Exercise instructions
Down to the last line, restate the listing below exactly.

++++++++++++++++++++

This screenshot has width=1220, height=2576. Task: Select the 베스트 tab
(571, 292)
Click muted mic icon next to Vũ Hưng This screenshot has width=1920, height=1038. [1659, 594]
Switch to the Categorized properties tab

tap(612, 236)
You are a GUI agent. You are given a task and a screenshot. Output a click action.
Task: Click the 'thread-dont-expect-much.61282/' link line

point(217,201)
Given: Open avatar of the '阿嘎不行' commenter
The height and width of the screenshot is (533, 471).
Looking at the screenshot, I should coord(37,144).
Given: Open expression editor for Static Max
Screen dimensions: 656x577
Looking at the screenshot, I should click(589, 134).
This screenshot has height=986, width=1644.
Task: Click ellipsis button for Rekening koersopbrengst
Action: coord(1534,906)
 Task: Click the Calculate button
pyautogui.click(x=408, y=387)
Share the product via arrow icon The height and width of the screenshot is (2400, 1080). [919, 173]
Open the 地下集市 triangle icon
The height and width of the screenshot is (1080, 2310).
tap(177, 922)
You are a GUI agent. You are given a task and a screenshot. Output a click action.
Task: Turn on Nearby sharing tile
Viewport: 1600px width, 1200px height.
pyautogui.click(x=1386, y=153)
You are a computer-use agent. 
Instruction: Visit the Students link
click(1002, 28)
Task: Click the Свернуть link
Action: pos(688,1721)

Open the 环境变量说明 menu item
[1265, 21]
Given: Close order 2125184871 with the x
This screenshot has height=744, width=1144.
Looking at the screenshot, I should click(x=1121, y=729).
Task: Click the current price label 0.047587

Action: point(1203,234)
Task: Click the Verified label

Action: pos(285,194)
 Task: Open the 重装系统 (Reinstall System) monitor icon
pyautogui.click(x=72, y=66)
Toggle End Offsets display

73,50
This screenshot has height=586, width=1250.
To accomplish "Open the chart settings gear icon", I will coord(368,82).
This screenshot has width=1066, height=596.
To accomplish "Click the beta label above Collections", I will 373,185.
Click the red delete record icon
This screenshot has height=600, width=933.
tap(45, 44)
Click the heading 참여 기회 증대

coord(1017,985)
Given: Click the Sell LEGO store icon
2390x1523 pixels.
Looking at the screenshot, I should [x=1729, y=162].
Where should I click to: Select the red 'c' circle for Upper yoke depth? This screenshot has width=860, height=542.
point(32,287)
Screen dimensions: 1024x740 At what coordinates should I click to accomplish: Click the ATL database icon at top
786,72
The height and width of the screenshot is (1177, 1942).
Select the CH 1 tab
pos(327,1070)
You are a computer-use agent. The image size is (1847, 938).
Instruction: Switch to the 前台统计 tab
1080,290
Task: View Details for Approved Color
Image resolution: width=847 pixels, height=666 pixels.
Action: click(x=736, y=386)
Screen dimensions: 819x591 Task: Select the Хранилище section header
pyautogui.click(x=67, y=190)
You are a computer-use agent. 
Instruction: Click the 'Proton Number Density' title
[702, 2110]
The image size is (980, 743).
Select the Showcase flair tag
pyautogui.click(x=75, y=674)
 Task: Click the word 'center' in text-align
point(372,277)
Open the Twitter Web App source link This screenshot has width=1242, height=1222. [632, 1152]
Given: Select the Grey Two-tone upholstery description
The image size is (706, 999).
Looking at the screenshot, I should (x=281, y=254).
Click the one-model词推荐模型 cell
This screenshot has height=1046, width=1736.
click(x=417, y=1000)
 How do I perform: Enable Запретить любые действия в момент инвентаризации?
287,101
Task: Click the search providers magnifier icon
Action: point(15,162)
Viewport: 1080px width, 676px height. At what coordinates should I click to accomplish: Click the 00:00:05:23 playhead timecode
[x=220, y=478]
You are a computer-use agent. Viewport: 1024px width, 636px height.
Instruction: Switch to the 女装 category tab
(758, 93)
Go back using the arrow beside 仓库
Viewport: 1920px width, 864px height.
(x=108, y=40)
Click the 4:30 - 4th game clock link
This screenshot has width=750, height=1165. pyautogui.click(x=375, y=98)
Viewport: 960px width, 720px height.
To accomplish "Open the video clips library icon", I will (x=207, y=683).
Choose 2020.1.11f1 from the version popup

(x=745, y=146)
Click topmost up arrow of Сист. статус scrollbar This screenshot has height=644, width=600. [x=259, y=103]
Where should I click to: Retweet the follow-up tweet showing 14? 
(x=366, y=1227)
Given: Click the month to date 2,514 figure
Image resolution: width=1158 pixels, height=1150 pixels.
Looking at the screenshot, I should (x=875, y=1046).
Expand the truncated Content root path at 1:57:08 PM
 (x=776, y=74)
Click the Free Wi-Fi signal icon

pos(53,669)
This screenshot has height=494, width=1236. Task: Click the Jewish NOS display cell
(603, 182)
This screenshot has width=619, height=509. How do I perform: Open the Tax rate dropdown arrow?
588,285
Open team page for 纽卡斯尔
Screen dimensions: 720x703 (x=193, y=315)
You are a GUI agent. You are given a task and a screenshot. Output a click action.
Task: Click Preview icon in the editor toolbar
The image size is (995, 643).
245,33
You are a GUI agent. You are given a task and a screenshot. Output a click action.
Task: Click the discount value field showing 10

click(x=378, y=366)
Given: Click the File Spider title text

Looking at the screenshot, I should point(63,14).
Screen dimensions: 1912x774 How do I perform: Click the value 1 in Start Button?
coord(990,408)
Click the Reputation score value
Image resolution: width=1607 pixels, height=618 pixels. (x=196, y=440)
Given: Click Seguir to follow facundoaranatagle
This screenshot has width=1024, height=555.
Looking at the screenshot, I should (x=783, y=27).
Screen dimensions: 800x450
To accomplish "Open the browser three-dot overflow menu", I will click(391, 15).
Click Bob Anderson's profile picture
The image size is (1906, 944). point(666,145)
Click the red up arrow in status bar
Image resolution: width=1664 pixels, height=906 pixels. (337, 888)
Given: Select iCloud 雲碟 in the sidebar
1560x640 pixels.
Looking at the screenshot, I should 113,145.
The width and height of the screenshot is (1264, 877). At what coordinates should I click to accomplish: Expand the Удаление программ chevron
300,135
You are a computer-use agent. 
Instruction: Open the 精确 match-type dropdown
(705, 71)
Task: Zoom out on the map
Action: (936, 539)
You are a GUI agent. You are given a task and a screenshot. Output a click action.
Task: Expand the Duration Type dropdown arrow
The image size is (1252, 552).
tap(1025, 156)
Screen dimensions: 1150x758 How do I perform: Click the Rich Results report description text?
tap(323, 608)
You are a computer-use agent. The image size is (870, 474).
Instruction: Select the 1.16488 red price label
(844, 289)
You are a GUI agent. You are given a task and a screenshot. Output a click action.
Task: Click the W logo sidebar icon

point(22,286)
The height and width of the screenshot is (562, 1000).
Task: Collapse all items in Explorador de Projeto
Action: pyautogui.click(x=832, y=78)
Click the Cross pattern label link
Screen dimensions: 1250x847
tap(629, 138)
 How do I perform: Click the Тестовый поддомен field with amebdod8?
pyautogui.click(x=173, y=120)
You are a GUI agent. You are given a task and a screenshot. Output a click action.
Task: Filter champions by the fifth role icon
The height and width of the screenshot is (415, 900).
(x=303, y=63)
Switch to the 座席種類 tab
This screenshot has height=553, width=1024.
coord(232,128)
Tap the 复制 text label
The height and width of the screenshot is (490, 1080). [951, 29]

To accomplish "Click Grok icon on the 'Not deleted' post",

++++++++++++++++++++

Result of the task
This screenshot has width=1220, height=2576. Task: Select the 베스트 tab
(571, 292)
Click muted mic icon next to Vũ Hưng This screenshot has width=1920, height=1038. [1659, 594]
Switch to the Categorized properties tab

tap(612, 236)
You are a GUI agent. You are given a task and a screenshot. Output a click action.
Task: Click the 'thread-dont-expect-much.61282/' link line

point(217,201)
Given: Open avatar of the '阿嘎不行' commenter
The height and width of the screenshot is (533, 471).
Looking at the screenshot, I should coord(37,144).
Given: Open expression editor for Static Max
Screen dimensions: 656x577
Looking at the screenshot, I should click(589, 134).
This screenshot has height=986, width=1644.
Task: Click ellipsis button for Rekening koersopbrengst
Action: coord(1534,906)
 Task: Click the Calculate button
pyautogui.click(x=408, y=387)
Share the product via arrow icon The height and width of the screenshot is (2400, 1080). [919, 173]
Open the 地下集市 triangle icon
The height and width of the screenshot is (1080, 2310).
tap(177, 922)
You are a GUI agent. You are given a task and a screenshot. Output a click action.
Task: Turn on Nearby sharing tile
Viewport: 1600px width, 1200px height.
pyautogui.click(x=1386, y=153)
You are a computer-use agent. 
Instruction: Visit the Students link
click(1002, 28)
Task: Click the Свернуть link
Action: pos(688,1721)

Open the 环境变量说明 menu item
[1265, 21]
Given: Close order 2125184871 with the x
This screenshot has height=744, width=1144.
Looking at the screenshot, I should click(x=1121, y=729).
Task: Click the current price label 0.047587

Action: point(1203,234)
Task: Click the Verified label

Action: pos(285,194)
 Task: Open the 重装系统 (Reinstall System) monitor icon
pyautogui.click(x=72, y=66)
Toggle End Offsets display

73,50
This screenshot has height=586, width=1250.
To accomplish "Open the chart settings gear icon", I will coord(368,82).
This screenshot has width=1066, height=596.
To accomplish "Click the beta label above Collections", I will 373,185.
Click the red delete record icon
This screenshot has height=600, width=933.
tap(45, 44)
Click the heading 참여 기회 증대

coord(1017,985)
Given: Click the Sell LEGO store icon
2390x1523 pixels.
Looking at the screenshot, I should [x=1729, y=162].
Where should I click to: Select the red 'c' circle for Upper yoke depth? This screenshot has width=860, height=542.
point(32,287)
Screen dimensions: 1024x740 At what coordinates should I click to accomplish: Click the ATL database icon at top
786,72
The height and width of the screenshot is (1177, 1942).
Select the CH 1 tab
pos(327,1070)
You are a computer-use agent. The image size is (1847, 938).
Instruction: Switch to the 前台统计 tab
1080,290
Task: View Details for Approved Color
Image resolution: width=847 pixels, height=666 pixels.
Action: click(x=736, y=386)
Screen dimensions: 819x591 Task: Select the Хранилище section header
pyautogui.click(x=67, y=190)
You are a computer-use agent. 
Instruction: Click the 'Proton Number Density' title
[702, 2110]
The image size is (980, 743).
Select the Showcase flair tag
pyautogui.click(x=75, y=674)
 Task: Click the word 'center' in text-align
point(372,277)
Open the Twitter Web App source link This screenshot has width=1242, height=1222. [632, 1152]
Given: Select the Grey Two-tone upholstery description
The image size is (706, 999).
Looking at the screenshot, I should (x=281, y=254).
Click the one-model词推荐模型 cell
This screenshot has height=1046, width=1736.
click(x=417, y=1000)
 How do I perform: Enable Запретить любые действия в момент инвентаризации?
287,101
Task: Click the search providers magnifier icon
Action: point(15,162)
Viewport: 1080px width, 676px height. At what coordinates should I click to accomplish: Click the 00:00:05:23 playhead timecode
[x=220, y=478]
You are a computer-use agent. Viewport: 1024px width, 636px height.
Instruction: Switch to the 女装 category tab
(758, 93)
Go back using the arrow beside 仓库
Viewport: 1920px width, 864px height.
(x=108, y=40)
Click the 4:30 - 4th game clock link
This screenshot has width=750, height=1165. pyautogui.click(x=375, y=98)
Viewport: 960px width, 720px height.
To accomplish "Open the video clips library icon", I will (x=207, y=683).
Choose 2020.1.11f1 from the version popup

(x=745, y=146)
Click topmost up arrow of Сист. статус scrollbar This screenshot has height=644, width=600. [x=259, y=103]
Where should I click to: Retweet the follow-up tweet showing 14? 
(x=366, y=1227)
Given: Click the month to date 2,514 figure
Image resolution: width=1158 pixels, height=1150 pixels.
Looking at the screenshot, I should (x=875, y=1046).
Expand the truncated Content root path at 1:57:08 PM
 (x=776, y=74)
Click the Free Wi-Fi signal icon

pos(53,669)
This screenshot has height=494, width=1236. Task: Click the Jewish NOS display cell
(603, 182)
This screenshot has width=619, height=509. How do I perform: Open the Tax rate dropdown arrow?
588,285
Open team page for 纽卡斯尔
Screen dimensions: 720x703 (x=193, y=315)
You are a GUI agent. You are given a task and a screenshot. Output a click action.
Task: Click Preview icon in the editor toolbar
The image size is (995, 643).
245,33
You are a GUI agent. You are given a task and a screenshot. Output a click action.
Task: Click the discount value field showing 10

click(x=378, y=366)
Given: Click the File Spider title text

Looking at the screenshot, I should point(63,14).
Screen dimensions: 1912x774 How do I perform: Click the value 1 in Start Button?
coord(990,408)
Click the Reputation score value
Image resolution: width=1607 pixels, height=618 pixels. (x=196, y=440)
Given: Click Seguir to follow facundoaranatagle
This screenshot has width=1024, height=555.
Looking at the screenshot, I should (x=783, y=27).
Screen dimensions: 800x450
To accomplish "Open the browser three-dot overflow menu", I will click(391, 15).
Click Bob Anderson's profile picture
The image size is (1906, 944). point(666,145)
Click the red up arrow in status bar
Image resolution: width=1664 pixels, height=906 pixels. (337, 888)
Given: Select iCloud 雲碟 in the sidebar
1560x640 pixels.
Looking at the screenshot, I should 113,145.
The width and height of the screenshot is (1264, 877). At what coordinates should I click to accomplish: Expand the Удаление программ chevron
300,135
You are a computer-use agent. 
Instruction: Open the 精确 match-type dropdown
(705, 71)
Task: Zoom out on the map
Action: (936, 539)
You are a GUI agent. You are given a task and a screenshot. Output a click action.
Task: Expand the Duration Type dropdown arrow
The image size is (1252, 552).
tap(1025, 156)
Screen dimensions: 1150x758 How do I perform: Click the Rich Results report description text?
tap(323, 608)
You are a computer-use agent. The image size is (870, 474).
Instruction: Select the 1.16488 red price label
(844, 289)
You are a GUI agent. You are given a task and a screenshot. Output a click action.
Task: Click the W logo sidebar icon

point(22,286)
The height and width of the screenshot is (562, 1000).
Task: Collapse all items in Explorador de Projeto
Action: pyautogui.click(x=832, y=78)
Click the Cross pattern label link
Screen dimensions: 1250x847
tap(629, 138)
 How do I perform: Click the Тестовый поддомен field with amebdod8?
pyautogui.click(x=173, y=120)
You are a GUI agent. You are given a task and a screenshot. Output a click action.
Task: Filter champions by the fifth role icon
The height and width of the screenshot is (415, 900).
(x=303, y=63)
Switch to the 座席種類 tab
This screenshot has height=553, width=1024.
coord(232,128)
Tap the 复制 text label
The height and width of the screenshot is (490, 1080). [951, 29]

To accomplish "Click Grok icon on the 'Not deleted' post",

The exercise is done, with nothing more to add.